— Я не пойду завтра в школу, тетушка Зулия. — После чего вышел из комнаты и прикрыл за собой дверь.
Глава 4
Теперь я знал, что буду делать на следующий день, и в предвкушении этого провел беспокойную ночь. Я проснулся и оделся еще до того, как поднялись слуги, и на ходу перекусил булочкой и глотком вина, когда пересекал кухню, чтобы отправиться в жемчужное утро. Переходя через многочисленные мосты, я спешил по пустынным улицам туда, где ребятишки, обитавшие на грязных баржах, только еще выходили из своих жилищ. Учитывая то, о чем я хотел их попросить, разумнее было бы сразу отыскать Даниэля, но вместо этого я отправился к Убалдо и обратился с просьбой к нему.

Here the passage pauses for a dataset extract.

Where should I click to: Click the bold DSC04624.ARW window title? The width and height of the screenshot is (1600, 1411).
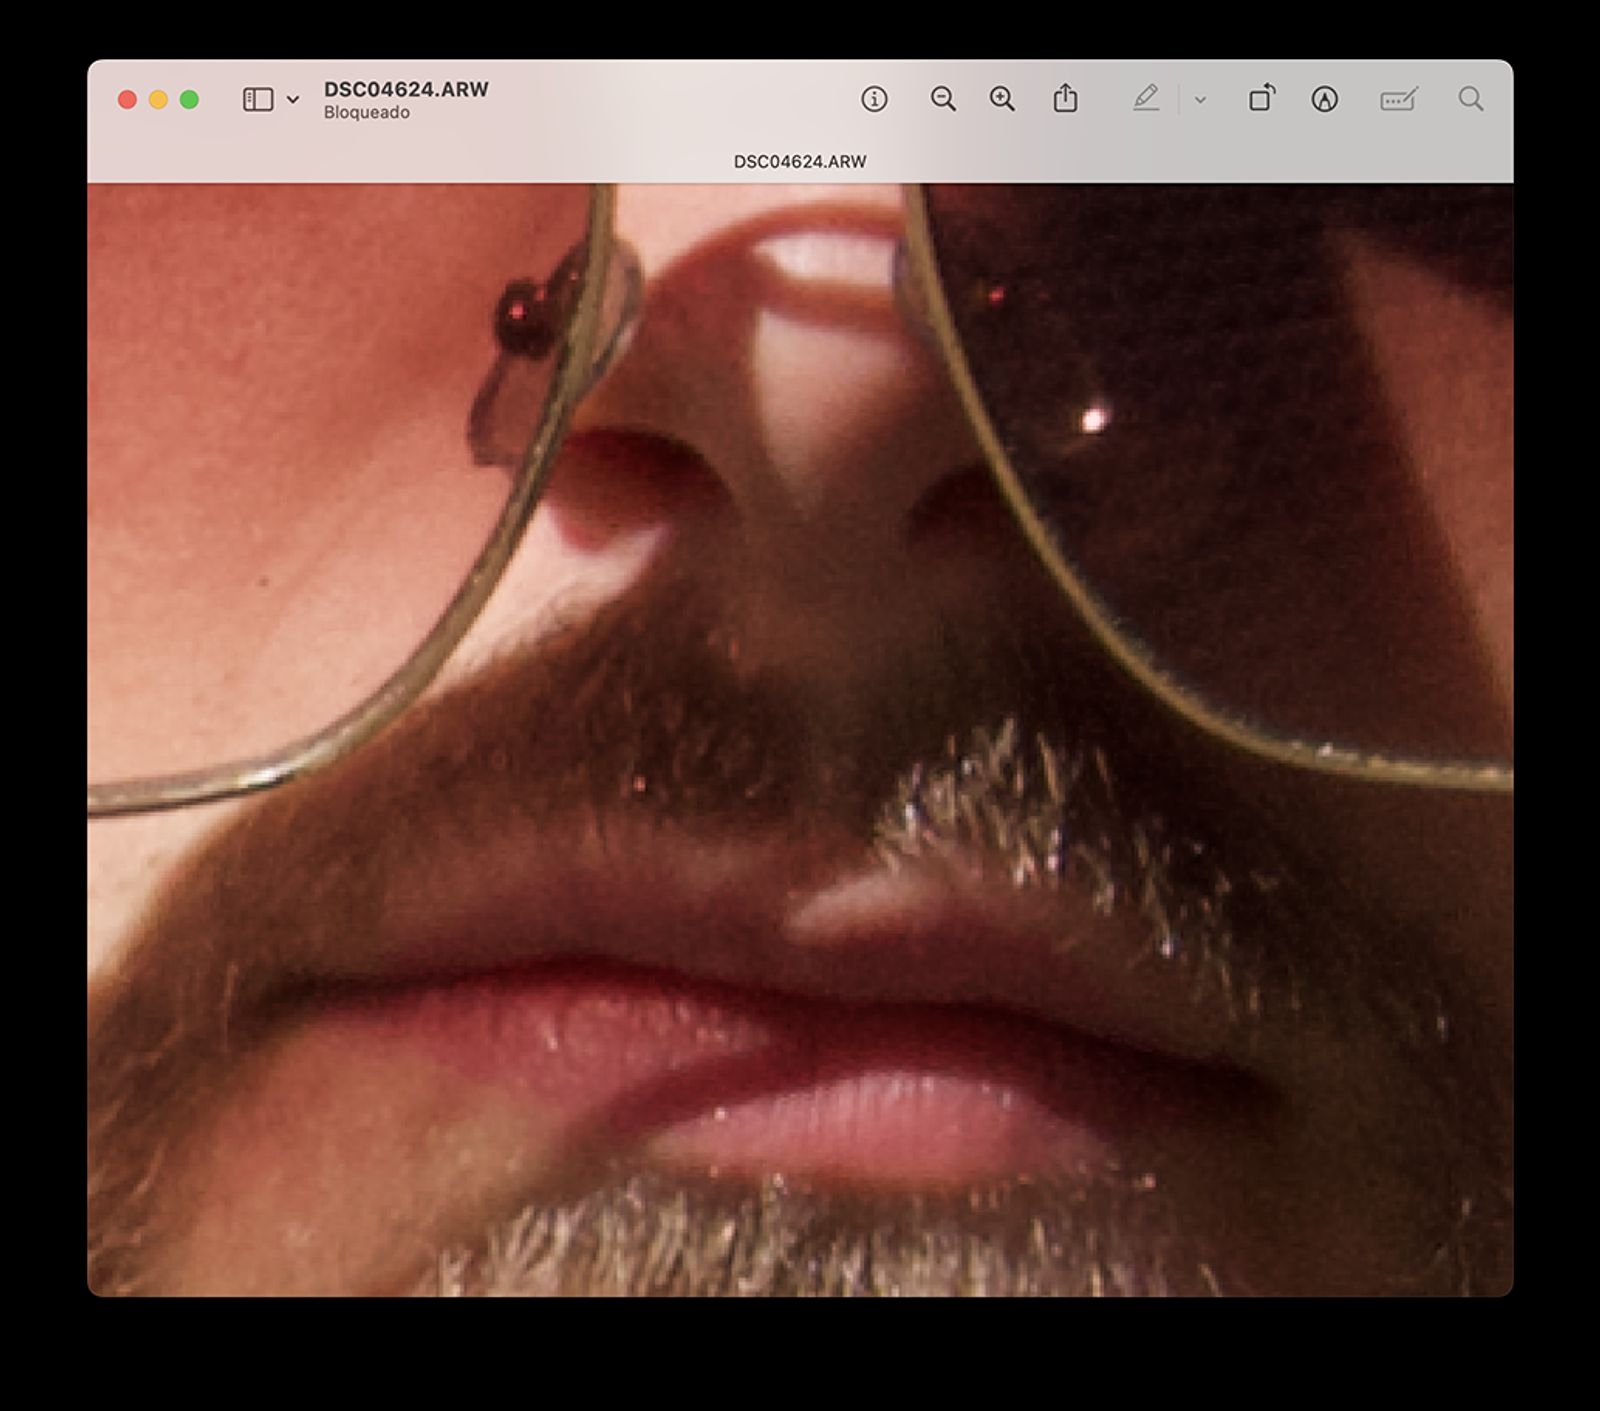coord(406,89)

— В этот час? — спросил он, заметно удивившись. — Малгарита, наверное, еще спит, жирная свинья. Но я посмотрю.
Он нырнул обратно внутрь баржи, и Дорис, которая вечно считала себя самой умной, сказала мне:
— Я не думаю, что тебе следует это делать, Марко.
Я привык к тому, что она всегда лезет во все наши дела, на что сам я никогда не обращал внимания, однако спросил:
— Почему мне не следует этого делать?
— Я не хочу, чтобы ты это делал.
— Это не причина.
— Малгарита — жирная свинья. — Я не мог отрицать, поскольку это было правдой, и она добавила: — Даже я выгляжу лучше, чем Малгарита.
Я рассмеялся совершенно невежливым образом, однако мне хватило такта не сказать, что между жирной свиньей и костлявым котенком небольшая разница.
Стоя в грязи, Дорис капризно топнула ногой и резким голосом произнесла:
— Малгарита сделает это с тобой, потому что ей все равно, с каким мужчиной или мальчиком она этим занимается. А я сделаю это с тобой, потому что мне не все равно.
Я смотрел на Дорис в удивлении — возможно, в тот раз я вообще впервые глядел на нее оценивающе. Девичий румянец проступил даже сквозь грязь на лице, серьезность делала ее миловидной. Во всяком случае, ее чистые глаза были красивого голубого цвета и казались необычайно большими, хотя, возможно, такое впечатление создавалось оттого, что лицо девочки было источено постоянным голодом.
— Однажды ты превратишься в миловидную женщину, Дорис, — сказал я, чтобы успокоить ее. — Если станешь когда-нибудь мыться или хотя бы чиститься. И если твоя фигура перестанет напоминать помело. У Малгариты такие же пышные формы, как у ее матери.
Дорис ядовито заметила:
— В действительности она скорее смахивает на своего отца, поскольку, как и он, отрастила усы.
В этот момент голова с неряшливыми волосами и слипающимися глазами высунулась в одну из многочисленных дыр в трюме баржи и Малгарита позвала меня:
— Давай заходи, пока я не надела платье, а то придется опять снимать его!
Я уже собрался идти, когда Дорис сказала:
— Марко! — Я повернулся к ней в нетерпении, и девочка добавила: — Ладно, не важно. Ступай развлекаться со своей свиньей.
Я протиснулся внутрь и пополз по гнилым доскам темного промозглого трюма, пока не уперся в то его отделение, где на тюфяке, набитом тряпьем и камышом, сидела на корточках Малгарита. Мои руки нащупали ее прежде, чем я разглядел девушку; ее голое тело было таким же потным и ноздреватым, как и бревна, из которых была сделана баржа. Она сразу же сказала:
— Никаких чувств, пока я не получу свой багатин.
Я отдал ей медную монету, и Малгарита легла навзничь на тюфяк. Я оказался над ней в позиции, в которой видел накануне Микеле. Внезапно я отшатнулся, так как громко раздалось: бум! Что-то ударилось снаружи в корпус баржи, как раз над моим ухом, а затем послышался пронзительный визг! Портовые мальчишки развлекались, играя в одну из своих самых любимых игр. Кто-то поймал кота, а это настоящий подвиг, хотя Венеция и изобиловала кошками, и привязал его к борту баржи, а затем мальчишки по очереди принялись разбегаться и ударяться в него головой, соревнуясь, кто первым расплющит кота до смерти.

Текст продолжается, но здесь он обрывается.